(Stored items)

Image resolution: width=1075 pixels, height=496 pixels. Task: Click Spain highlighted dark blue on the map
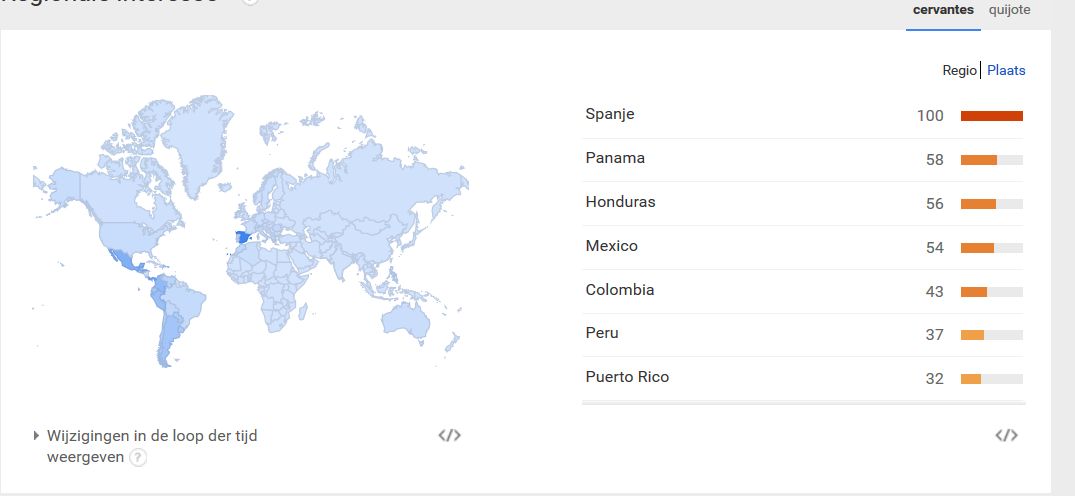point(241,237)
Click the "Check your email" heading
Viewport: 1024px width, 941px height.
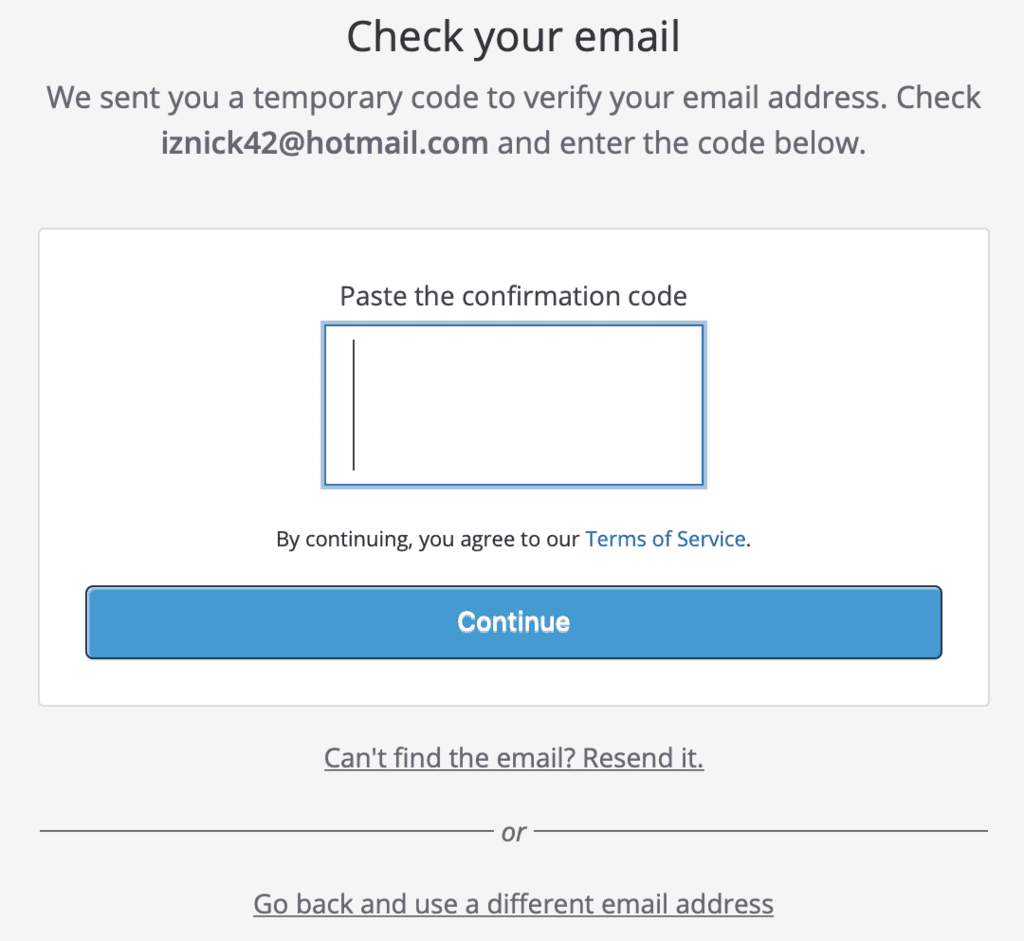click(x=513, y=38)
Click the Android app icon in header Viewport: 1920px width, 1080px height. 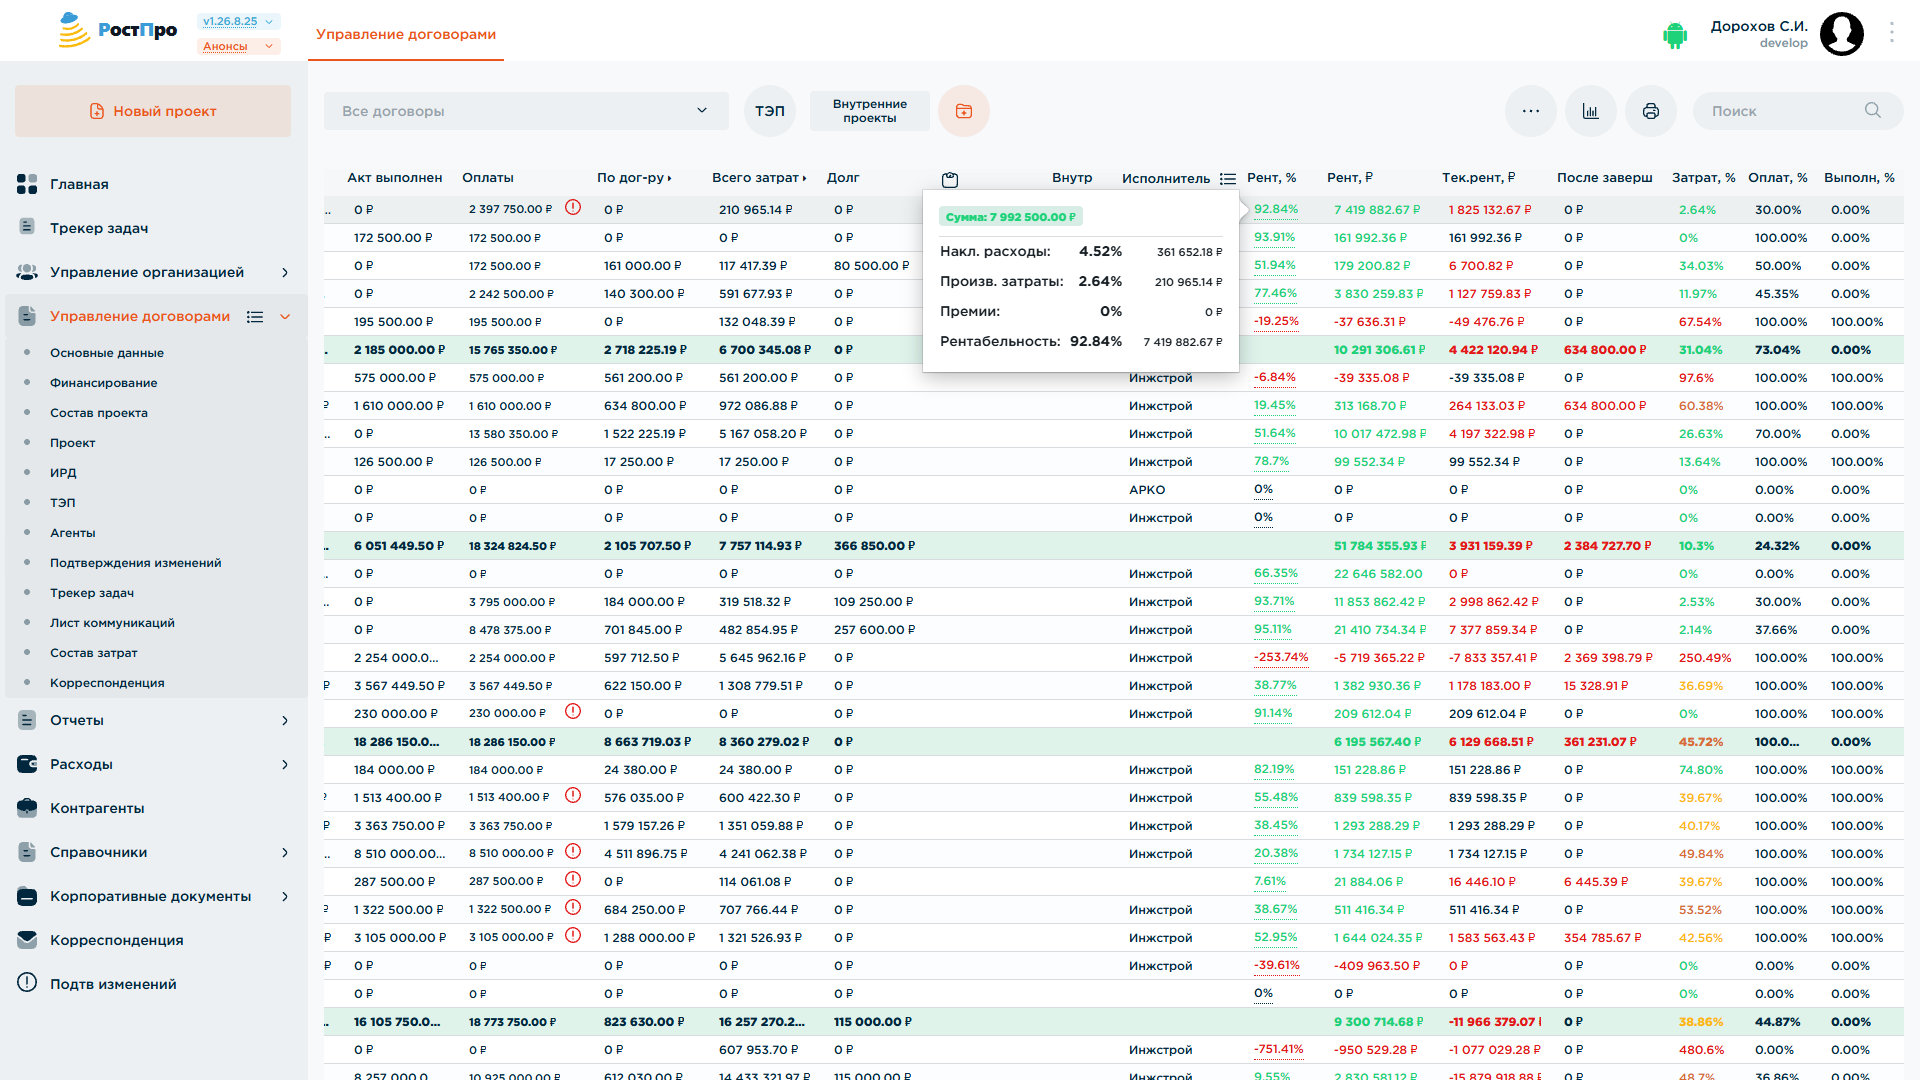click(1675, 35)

* * *

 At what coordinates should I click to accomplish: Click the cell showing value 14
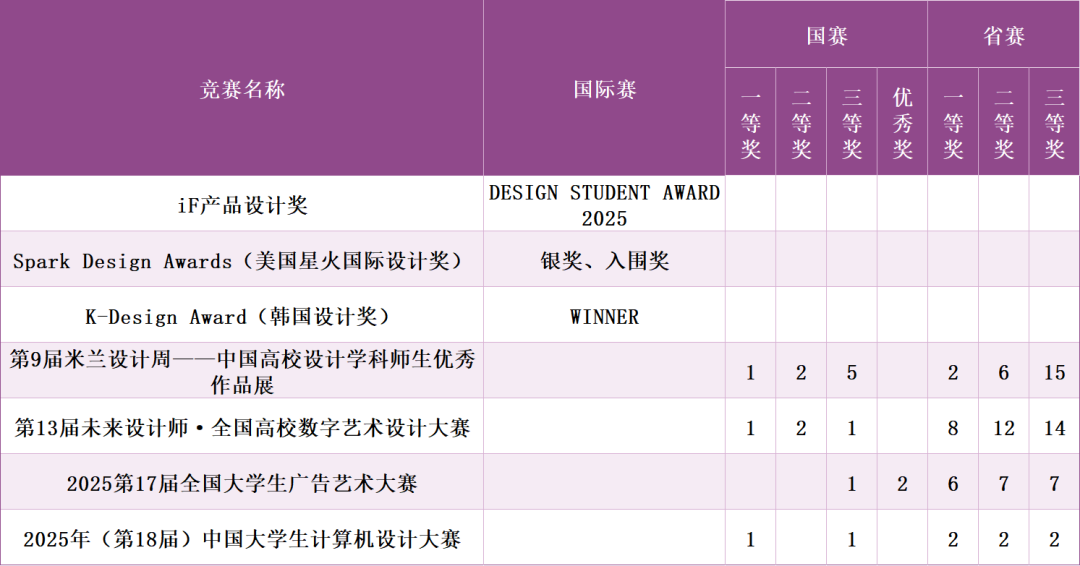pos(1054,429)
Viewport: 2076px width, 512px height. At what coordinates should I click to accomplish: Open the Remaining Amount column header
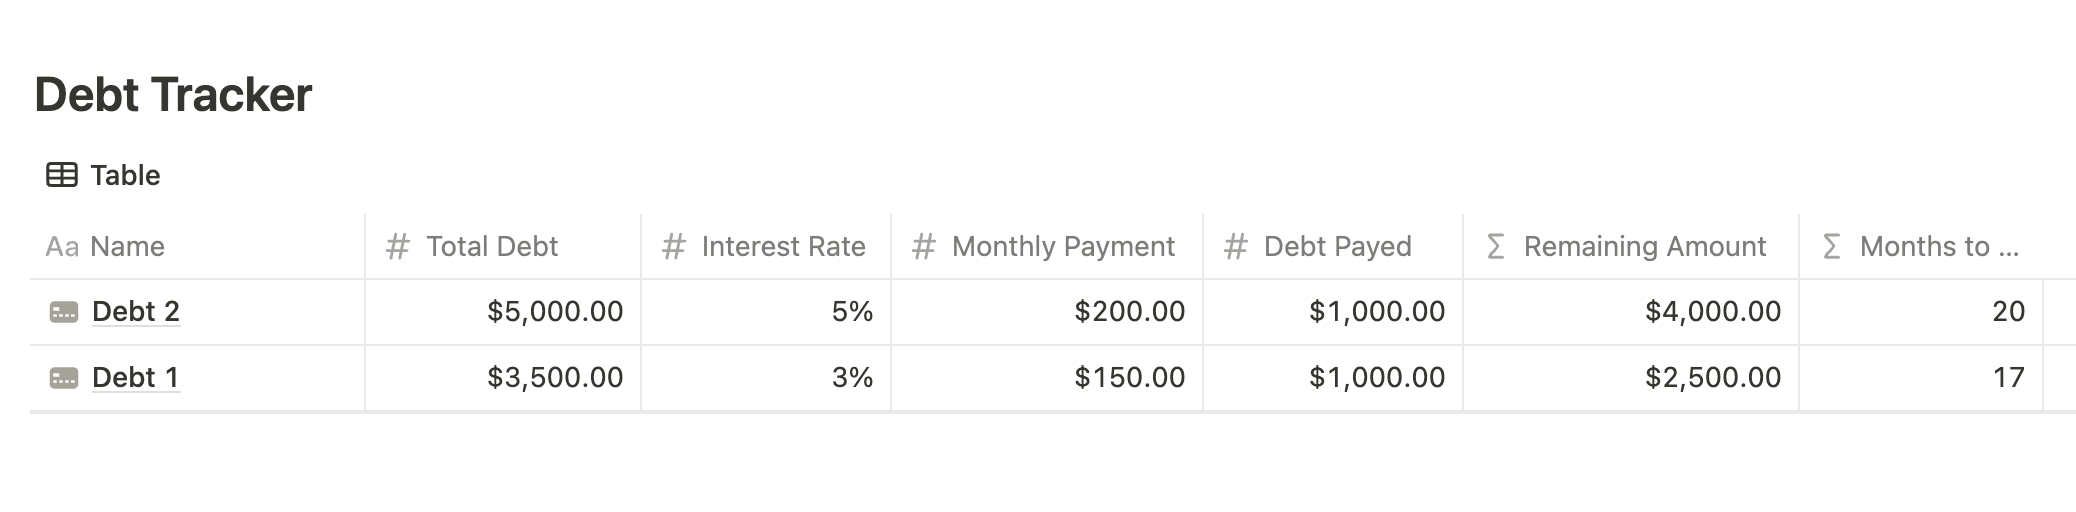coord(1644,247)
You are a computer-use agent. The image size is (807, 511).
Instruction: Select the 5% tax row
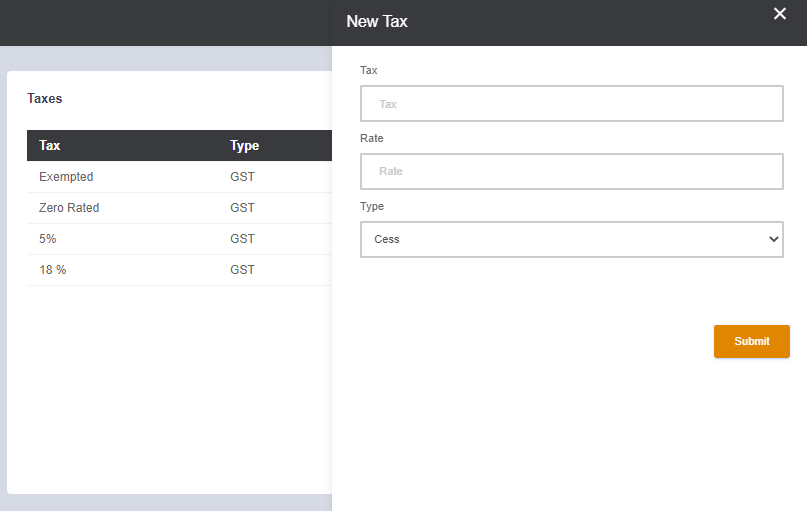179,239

** Directions for this task **
Find the line with "At what coordinates should I click to accomplish: Click" and the line with "You are a computer-use" in the records above. Copy both and all lines between them exactly, without pictures.

** Solution to this task **
 At what coordinates should I click to accomplish: Click the cell showing value 14
pos(1054,429)
Viewport: 2076px width, 512px height. At what coordinates should I click to accomplish: Open the Remaining Amount column header
coord(1644,247)
You are a computer-use agent. The image size is (807, 511).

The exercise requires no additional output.